Remember your other resources! Get training and use your parents. Also remember how you do your programming for Den meetings. I have learned that keeping the different parts of the meeting 5 to 10 minutes chucks keeps it moving and the boys attention. I also play one or two games at the end of my den meeting so they have a fun activity to look forward to and if they don't behave they run out of time to play the games.
Experienced Leader Prospective: All of the above still applies. Try to get another Den Leader to help you, I found out after my Tiger Den Leader year I couldn't do it all myself and recruited another father to become the other Den Leader. Also attend other training offered if possible such as PowWow's, they show you other things you can do with the boys.
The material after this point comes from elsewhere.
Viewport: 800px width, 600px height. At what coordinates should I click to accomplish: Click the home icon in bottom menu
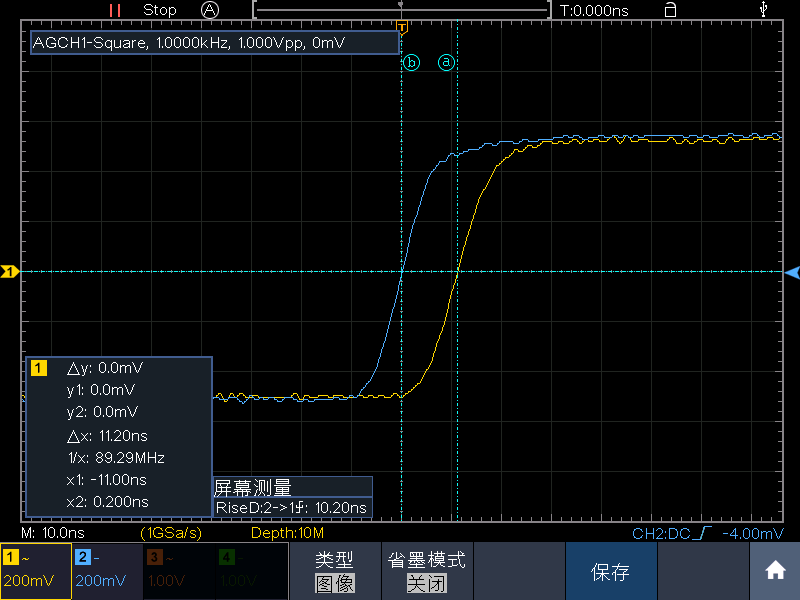coord(775,571)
You can count on meetings or parts of your meeting getting out of control. Remember, stay calm and quiet, use your Scout sign and wait quietly for the boys to respond. First time this happens, it will seem like forever until you hear silence. If you panic or start yelling the boys will sense it and it could take longer to get control back.
Father of ADHD Cub Scout Perspective: I have 2 sons in Cub Scouts. When we met both are as hyper as the other boys, but I do keep an eye out for my ADHD son to make sure he is doing ok. Mom also comes to all meetings and helps my son if he needs it, but most of the time he is doing well on his own. I have also done much training and research on working with special needs scouts which has given me a better understanding of how to best work with them.
I hope this helps and remember have fun with the boys.